*CONSIGNES:*
1. Présentez sous forme de liste le paragraphe du texte sur Skin Trade qui commence par « Tout commence par un meurtre », en conservant ses faits principaux.
2. D'après le texte sur Skin Trade, quel mythe ce polar revisite-t-il ?
3. Restituez à l'identique le passage du texte sur Skin Trade qui va de « Skin Trade est » jusqu'à « avec la victime. » inclus.

Skin Trade est une novella de fantasy urbaine ou bit-lit, comme l’indique Emmanuel Chastellière dans sa sympathique préface. Un polar qui revisite le mythe du loup-garou et mêle les genres de façon plutôt sympathique et équilibrée.
Tout commence par un meurtre particulièrement atroce (et vraiment gore). Randi Wade, détective privée au caractère bien trempé et Willie Flambeaux, agent de recouvrement, décident de mener l’enquête pour des raisons qui leur sont personnelles. Car voilà que certains détails du meurtre rappellent étrangement à Randi l’assassinat de son propre père, ancien inspecteur de police. Il semblerait également que Willie ait des liens dont il ne souhaite pas mentionner l’exacte nature avec la victime.
Et… la sauce prend. J’ai immédiatement été happée par cette histoire et l’ai dévorée en un soir (et j’ai eu un peu peur par moments, aussi). Le duo d’enquêteurs atypiques fonctionne bien, le portrait de chacun est brossé en quelques lignes et ils s’avèrent être aussi originaux qu’attachants. Tous deux sont des marginaux qui, chacun à sa façon, gardent une certaine distance envers l’univers dont ils sont issus, la voie qu’ils auraient « logiquement » du choisir, et ils essaient de survivre et de mener leurs barques comme ils le peuvent dans un monde qui ne leur a pas beaucoup fait de cadeaux. Un monde où la gloire d’antan n’est plus d’actualité, et où les privilégiés s’accrochent à l’histoire de leurs ancêtres comme des naufragés à un radeau. Sans doute pour ça que, malgré leurs différences, ils s’entendent si bien.
L’ambiance polar est quant-à-elle très réussie, l’enquête en elle-même, entre faux coupables et vrais salauds, est prenante et l’on ne peut que saluer le talent d’un auteur qui, décidément, sait tout faire. Un vrai bon page turner.

*EXTRAIT DES DONNÉES:*
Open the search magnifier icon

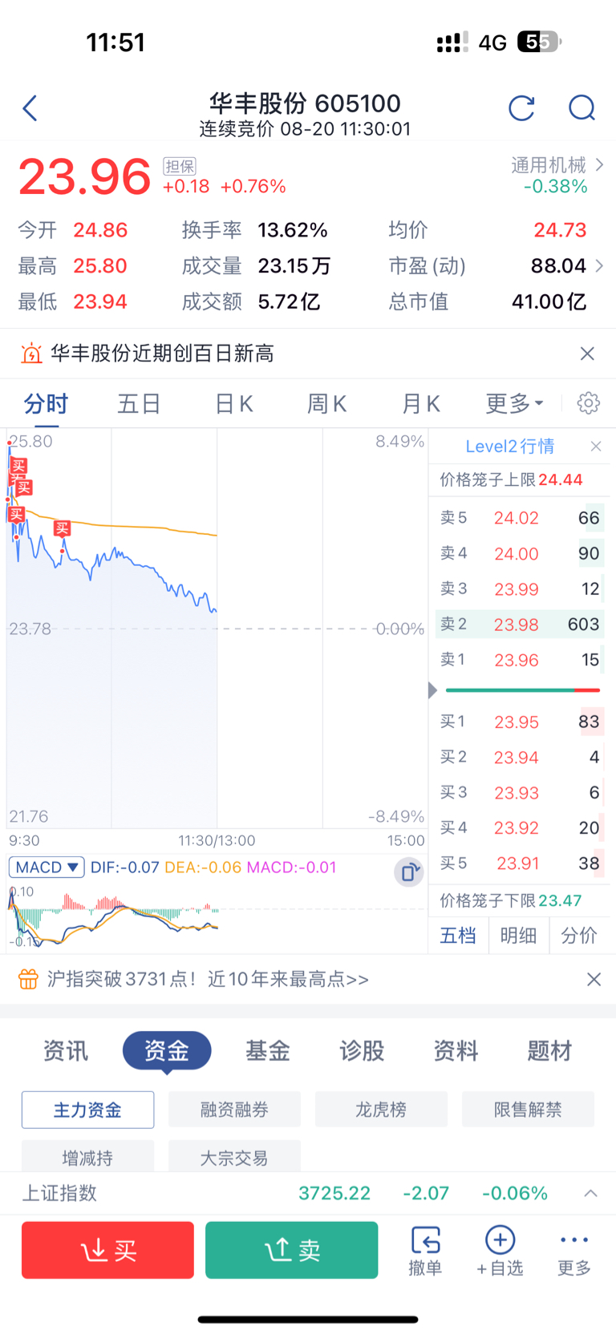click(582, 108)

*CORRIGÉ:*
1.
- Tout part d'un meurtre particulièrement atroce et gore.
- Randi Wade, détective privée au caractère bien trempé, et Willie Flambeaux, agent de recouvrement, mènent l'enquête pour des raisons personnelles.
- Certains détails du meurtre rappellent à Randi l'assassinat de son père, ancien inspecteur de police.
- Willie semble avoir avec la victime des liens dont il ne veut pas préciser la nature exacte.

2. Le mythe du loup-garou.

3.
Skin Trade est une novella de fantasy urbaine ou bit-lit, comme l’indique Emmanuel Chastellière dans sa sympathique préface. Un polar qui revisite le mythe du loup-garou et mêle les genres de façon plutôt sympathique et équilibrée.
Tout commence par un meurtre particulièrement atroce (et vraiment gore). Randi Wade, détective privée au caractère bien trempé et Willie Flambeaux, agent de recouvrement, décident de mener l’enquête pour des raisons qui leur sont personnelles. Car voilà que certains détails du meurtre rappellent étrangement à Randi l’assassinat de son propre père, ancien inspecteur de police. Il semblerait également que Willie ait des liens dont il ne souhaite pas mentionner l’exacte nature avec la victime.